Grâce au dynamisme de sa démographie, la France s'en sort nettement mieux que la moyenne européenne. La politique familiale ambitieuse et globale que la France a développée depuis mille neuf cent quarante cinq n'est pas étrangère cette bonne santé démographique.
Pour autant, la France n'échappe pas aux difficultés. Son taux de fécondité reste en dessous du seuil de renouvellement des générations. Et, en France comme ailleurs, le vieillissement réduira le nombre de ceux qui travaillent ; et élèvera le nombre de ceux qui ont le plus besoin de protection sociale.
Les questions démographiques constituent désormais une priorité politique pour l'Union et ses Etats membres. Les chefs d'Etat et de gouvernement réunis à Hampton Court, il y a un mois, l'ont clairement dit. Il s'agit pour les Européens de répondre à trois interrogations :
Premièrement, quelle place faire à nos aînés ? Comment donner un emploi à ceux qui peuvent continuer à travailler, un rôle sur mesure à ceux qui souhaitent s'impliquer au service des autres, et une retraite digne à ceux qui souhaitent la tranquillité ?
Deuxièmement, quels obstacles rencontrent les familles qui ont ou veulent avoir des enfants ? Il s'agit, à la fois, de répondre à des attentes profondément légitimes de tous nos concitoyens et, en même temps, d'assurer notre avenir.

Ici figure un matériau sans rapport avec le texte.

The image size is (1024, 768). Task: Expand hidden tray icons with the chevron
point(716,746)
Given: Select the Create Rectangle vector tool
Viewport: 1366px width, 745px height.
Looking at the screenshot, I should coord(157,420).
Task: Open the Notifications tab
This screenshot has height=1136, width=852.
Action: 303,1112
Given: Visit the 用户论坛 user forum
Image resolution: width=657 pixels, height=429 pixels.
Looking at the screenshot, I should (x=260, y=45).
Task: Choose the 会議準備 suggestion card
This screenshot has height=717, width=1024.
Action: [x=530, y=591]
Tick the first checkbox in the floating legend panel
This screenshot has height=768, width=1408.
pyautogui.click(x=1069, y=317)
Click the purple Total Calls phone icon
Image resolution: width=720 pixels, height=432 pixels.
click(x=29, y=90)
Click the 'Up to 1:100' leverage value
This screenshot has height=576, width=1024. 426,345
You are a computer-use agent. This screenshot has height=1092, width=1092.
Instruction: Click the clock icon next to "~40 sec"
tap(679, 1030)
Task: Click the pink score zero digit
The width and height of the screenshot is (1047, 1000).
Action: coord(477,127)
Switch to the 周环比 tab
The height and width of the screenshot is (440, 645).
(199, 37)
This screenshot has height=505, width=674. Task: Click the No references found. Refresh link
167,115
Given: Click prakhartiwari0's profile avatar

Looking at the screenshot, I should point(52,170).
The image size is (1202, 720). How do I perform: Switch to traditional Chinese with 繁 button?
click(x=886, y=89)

Car une Europe qui cesserait de croître serait comme une grande étoile qui s'éteint.
Troisièmement, comment soutenir notre croissance économique ? La prise en charge du vieillissement sera inévitablement coûteuse. C'est d'abord sur un supplément de croissance que nous devrons compter pour assurer ces dépenses nouvelles.
Pour y répondre, l'Union a adopté la Stratégie de Lisbonne qui se donne deux grand objectifs : 1) élever la productivité grâce en augmentant les dépenses d'avenir ; 2) augmenter la population active en réduisant tous les obstacles au retour à l'emploi.
Il existe un véritable potentiel. Pour prendre un seul exemple : si la France avait le même taux d'emploi que la Suède, la part non financée de ses retraites s'en trouverait réduite d'un tiers.
J'aimerais, pour finir, vous dire mon ambition et mon espoir, pour l'avenir de notre protection sociale.
Je pars d'un constat simple. Le chantier de la modernisation, nécessaire aujourd'hui pour assurer la pérennité de notre modèle social et demain pour faire face au vieillissement, est un projet ambitieux et exigeant, mais c'est un projet accessible pour les Européens.
C'est aux Français qu'il revient de faire vivre les valeurs de la Sécurité sociale dans un futur qui sera plus complexe et moins certain. L'Union européenne est là pour les aider, pour soutenir et encourager leurs efforts en faveur de la solidarité et de la modernité.
La Sécurité sociale a soixante ans. Eh bien, je lui souhaite longue vie -en bonne santé.